Does this make sense? Are there better ways to approach this? My goal is to parallelize as much as possible in order to optimize speed (and I am dealing with models that otherwise take a long time because of the size of the datasets).

Thanks,
John

Tamas Papp

unread,

Feb 16, 2015, 6:36:38 AM2/16/15

to stan-...@googlegroups.com

I am curious how you can determine the number of iterations "just above
the number necessary for convergence". In my experience, diagnosing
(non)convergence is tricky.

My approach is somewhat unscientific, but this is what I do:

1. Build up models gradually, making sure that the results make sense
with the addition of each new component. If something causes a drastic
change, it is suspect.

2. Try to get effective samples, using transformations, the "Matt
trick", etc. Also I try to optimize the Stan program for speed
(vectorization, etc) whenever possible. For the latter, I do test runs
on a single chain, for about 100 iterations, and time them. I have found
profiling with operf & co cumbersome and not really informative, maybe I
am not doing it right, but for my purposes simply benchmarking and
tweaking works fine.

3. If I have achieved reasonably effective sampling, 1000 samples per
chain are often enough for my purposes.

4. Then I run 3 to 7 chains (depending on whether I use my 4-core laptop
or a more powerful multicore server), with overdispersed starting
points, and check convergence diagnostics.
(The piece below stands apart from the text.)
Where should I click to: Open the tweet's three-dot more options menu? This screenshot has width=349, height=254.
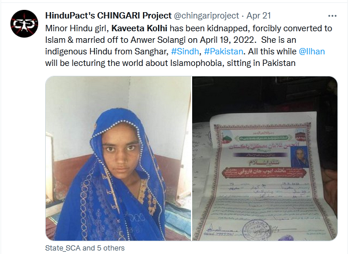332,16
IMO step 3 above is the most work but also provides the largest
benefit. YMMV.

HTH,

Tamas

Bob Carpenter

unread,

Feb 16, 2015, 6:57:56 AM2/16/15

to stan-...@googlegroups.com

The main problem is that the number of iterations required
for convergence is a function of initialization, and pretty
much impossible to diagnose until you've gone way past what
you need. Unitl you've made 50 or so draws *after warmup*, it's hard
to diagnose non-convergence.

This is why we haven't automated any of this or
worried too much about restarting.

There's some interesting open research questions around all of
this, such as sharing adapation across chains and minimizing number
of post-warmup chains required to diagnose convergence. The whole
convergence thing is a can of worms, as you may have gathered if
you're following Ben's and Andrew's and Michael's discussion on
the stan-dev mailing list.

To address Tamas's specific procedure:

(1) by all means, this is the way to go.

(2) ditto.

(4) ditto.

(3) usually, we run until the MCMC std error is an
order of magnitude or so below the posterior std deviation.
And that's usually well below 1000 iterations total unless
we need very precise answers or have a model with difficult geometry
where the effective sample size rate per iteration is low.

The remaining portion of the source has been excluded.